TEXT BLOCK |
=== Section Start ===

Vinegar and hot water really do work on jellyfish stings, according to University of Hawaii-Manoa researchers, while a popular home remedy — urinating on them — is no better than splashing on seawater.
What’s more, neither ice nor cool fresh water alleviate the pain of jellyfish stings — and might even make the problem worse.
Those conclusions come from the researchers who published a study in the journal Toxins this week. The study outlines an array of experiments designed to test the effectiveness of jellyfish sting treatments.
Box jellyfish are among nature’s deadliest creatures and are said to be responsible for more deaths each year than sharks.
Despite the danger posed by these creatures, plenty of confusion still remains about the best way to treat jellyfish stings.
Angel Yanagihara, lead author of the paper, said Tuesday that the constant bombardment of authoritative — yet inaccurate — Internet articles led to the study. Some credible health websites even recommend a preposterous treatment using an ID card and shaving cream.
“It’s like an echo chamber out there,” she said. “Once it gets out there on the interwebs, they just seem to repeat each other.”
Yanagihara, assistant research professor at UH’s Pacific Biosciences Research Center and John A. Burns School of Medicine, said she fears that emergency responders and public-health decision-makers might rely on these unscientific articles.
In Hawaii, box jellyfish are known to come into leeward and southern shores with the tide at night some eight to 10 days after a full moon.
Yanagihara began studying the problem nearly two decades ago, after she got stung badly by a swarm of box jellyfish during a swim off Waikiki.
At the time, Yanagihara had just finished her UH doctoral degree in biochemistry and was unaware of the jellyfish danger. What followed was three days of bedridden agony.
One thing led to another, and the woman ended up devoting much of her academic career to studying the problem.
“It’s a huge issue,” she said, adding that box jellyfish are known to cause 100 deaths a year around the world.
Yanagihara — with help from Christie Wilcox, a postdoctoral fellow at UH’s school of medicine — devised a unique set of experiments that allowed testing of first-aid measures without putting anyone at risk from the potentially life-threatening box jellyfish venom.
The results from the study show that traditional methods such as vinegar and hot water immersion really are effective against the stings of Hawaiian box jellyfish, or Alatina alata.
“Vinegar, we’ve found, is an absolute, robust and solid, reproducible way to inactivate tentacles and the stinging cells that have been discharged but are left on the skin. So we recommend that as a first course — douse the area with vinegar,” Yanagihara said.

=== Section End ===

PROBLEMS TO WORK ON |
1. Answer these questions about the jellyfish sting article:
(a) In which journal did the researchers publish their study?
(b) How many deaths a year around the world are box jellyfish known to cause, according to Yanagihara?
(c) Where was Yanagihara swimming when a swarm of box jellyfish stung her?
2. Rewrite the jellyfish sting article starting at "Vinegar and hot water really" and ending at "the problem worse.", substituting "salt water" for "seawater".
Rely only on the jellyfish sting article for every answer.

INFORMATION PROVIDED |
=== Section Start ===

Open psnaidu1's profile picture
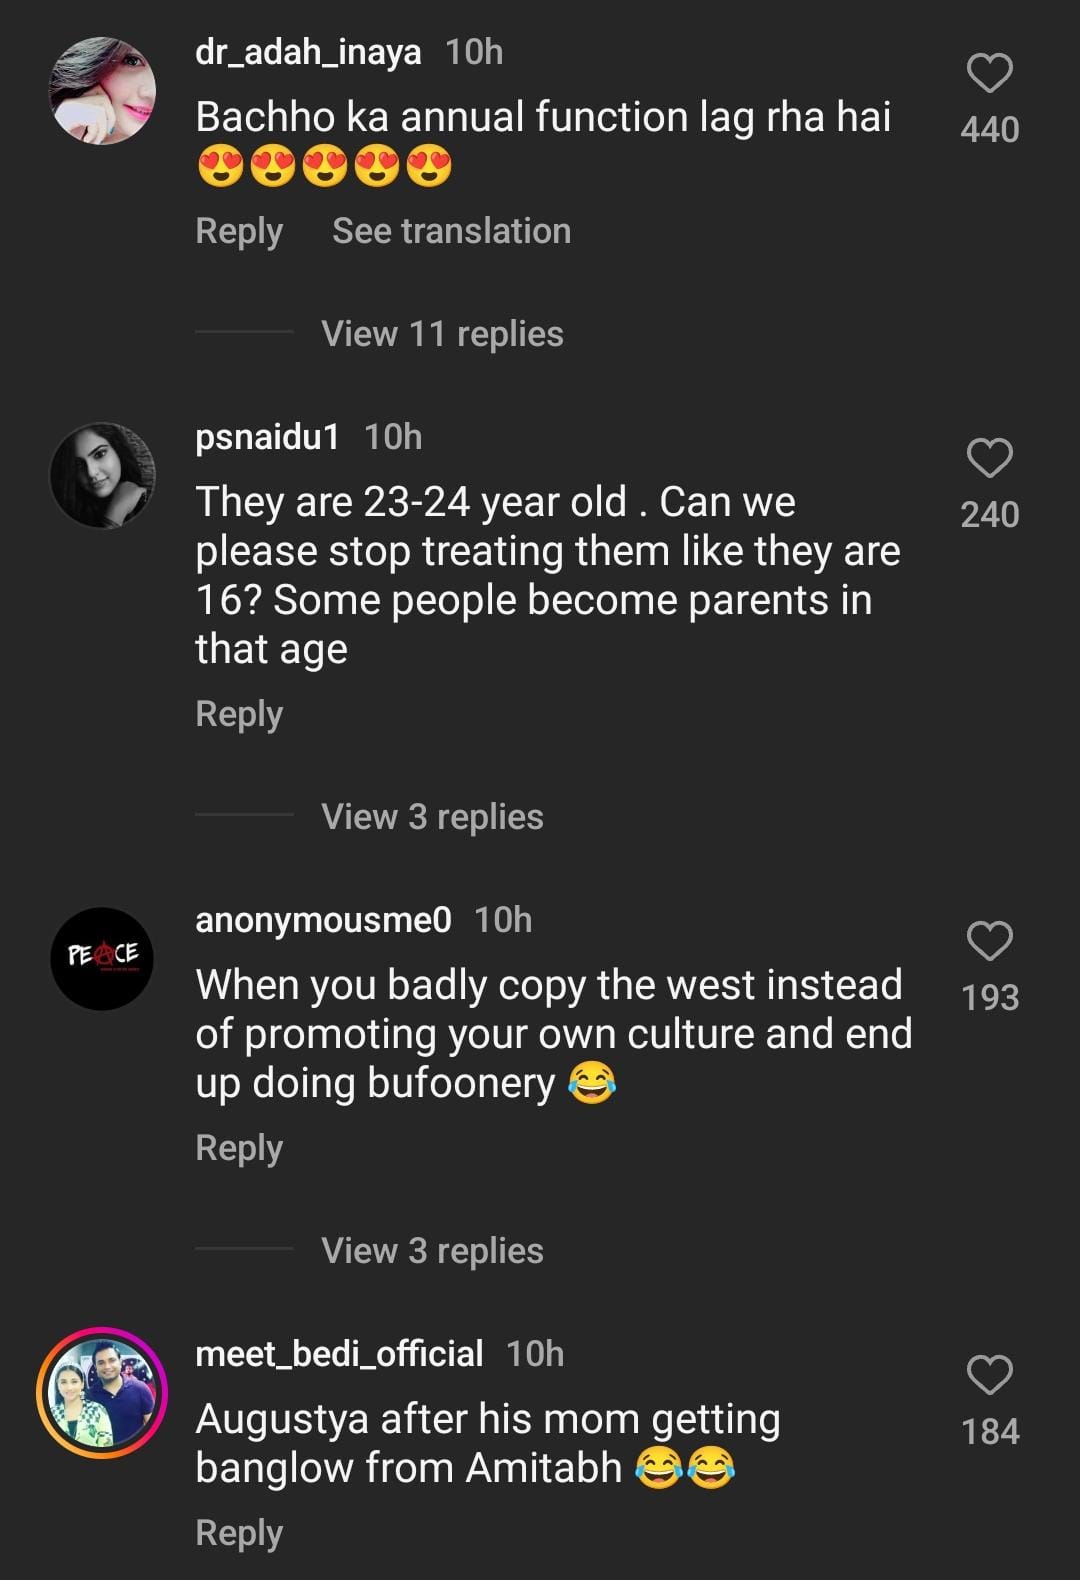1080x1580 pixels. [x=103, y=475]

=== Section End ===

SOLUTION LIST |
1.
(a) Toxins
(b) 100
(c) Off Waikiki

2.
Vinegar and hot water really do work on jellyfish stings, according to University of Hawaii-Manoa researchers, while a popular home remedy — urinating on them — is no better than splashing on salt water.
What’s more, neither ice nor cool fresh water alleviate the pain of jellyfish stings — and might even make the problem worse.